**To be done**
Rewrite the records below with "dropdown" changed to "drop-down menu" and everything else left the same, omitting the pictures.

**Extracted data**
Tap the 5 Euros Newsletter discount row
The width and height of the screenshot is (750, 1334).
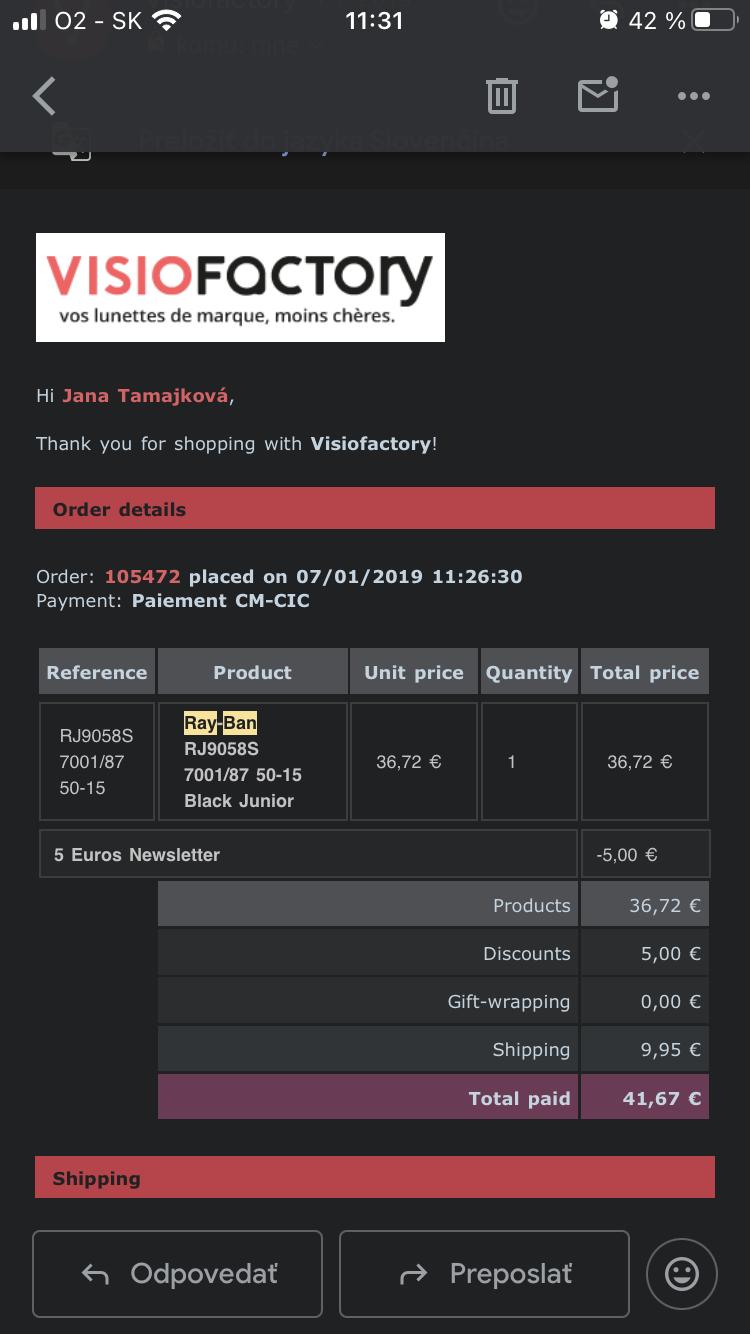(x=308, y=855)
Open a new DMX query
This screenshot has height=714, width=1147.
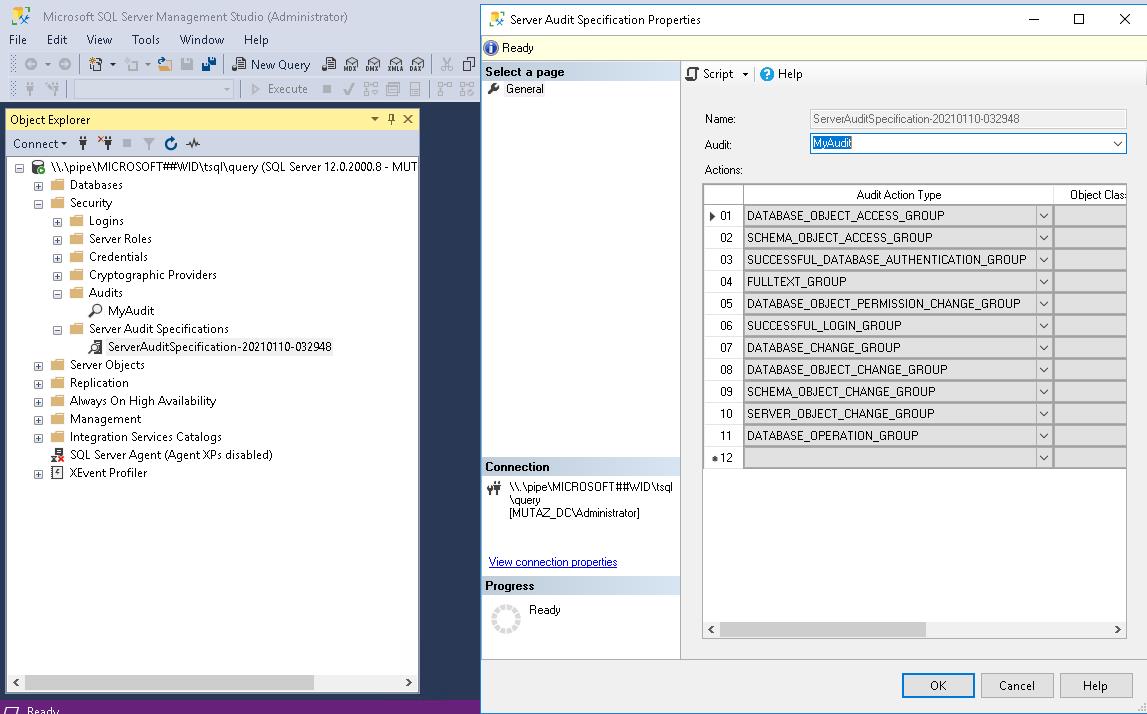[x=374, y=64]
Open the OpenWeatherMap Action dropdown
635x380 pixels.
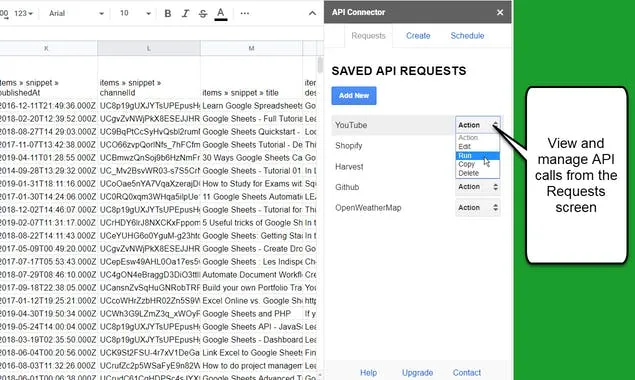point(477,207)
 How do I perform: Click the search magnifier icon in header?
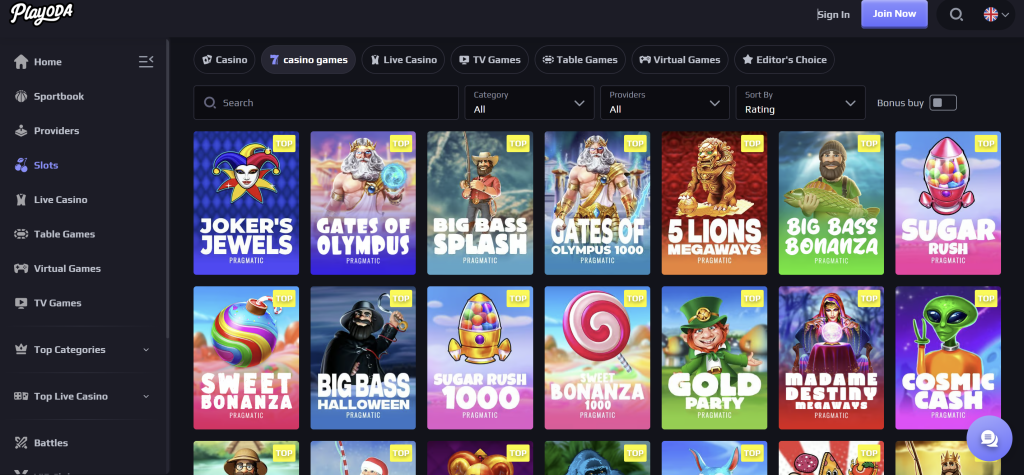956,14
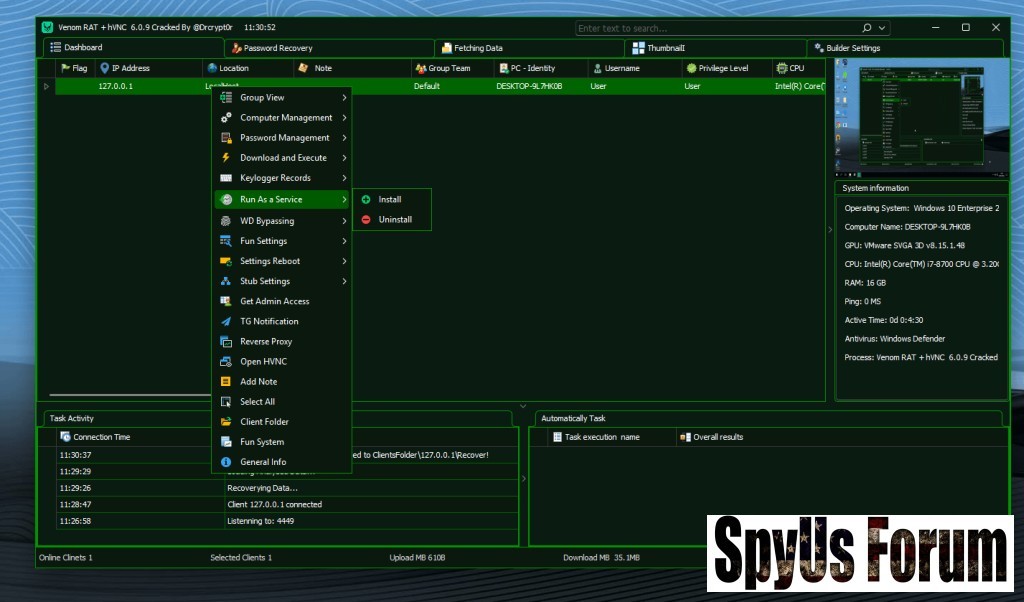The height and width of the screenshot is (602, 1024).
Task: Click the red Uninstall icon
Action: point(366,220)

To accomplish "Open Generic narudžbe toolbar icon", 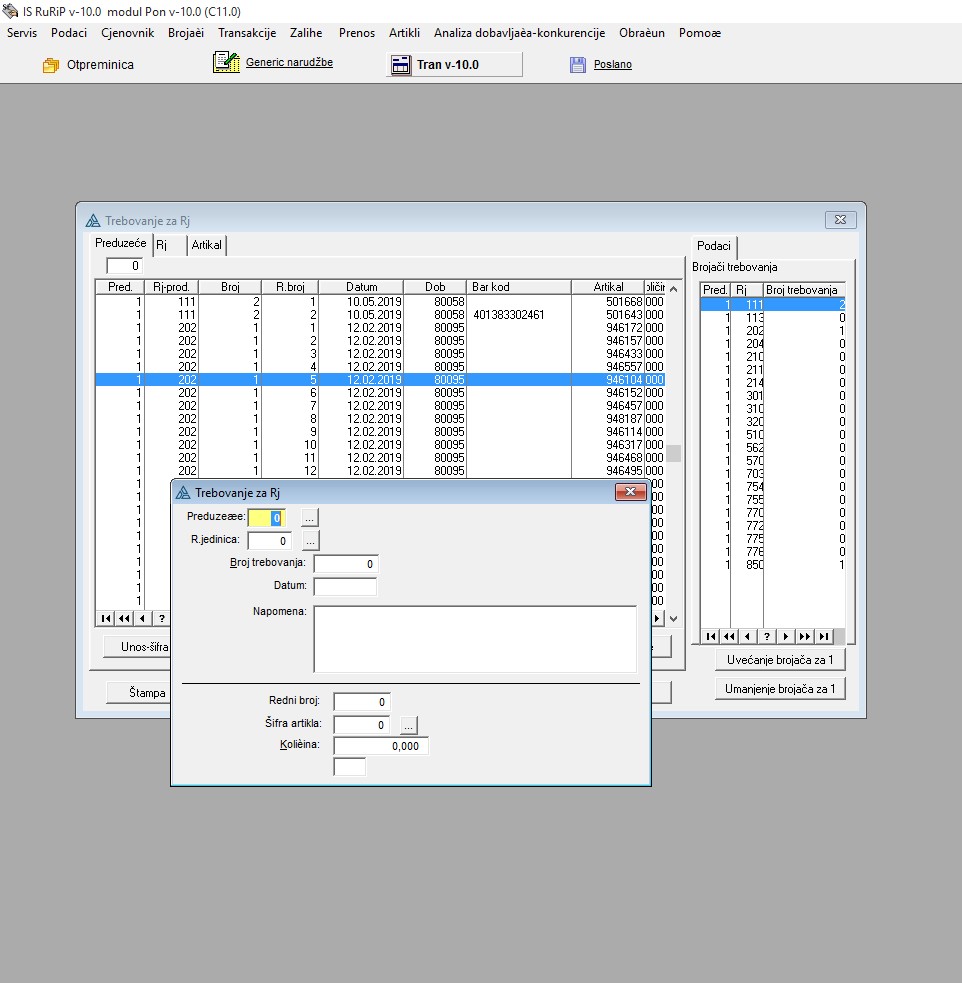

**Output below**
Tap the 5 Euros Newsletter discount row
The width and height of the screenshot is (750, 1334).
(x=308, y=855)
Open a new DMX query
This screenshot has height=714, width=1147.
[x=374, y=64]
Open the OpenWeatherMap Action drop-down menu
635x380 pixels.
point(477,207)
 How do I perform: Click the search magnifier icon in header?
956,14
The height and width of the screenshot is (602, 1024).
Task: Click the red Uninstall icon
Action: point(366,220)

To accomplish "Open Generic narudžbe toolbar icon", 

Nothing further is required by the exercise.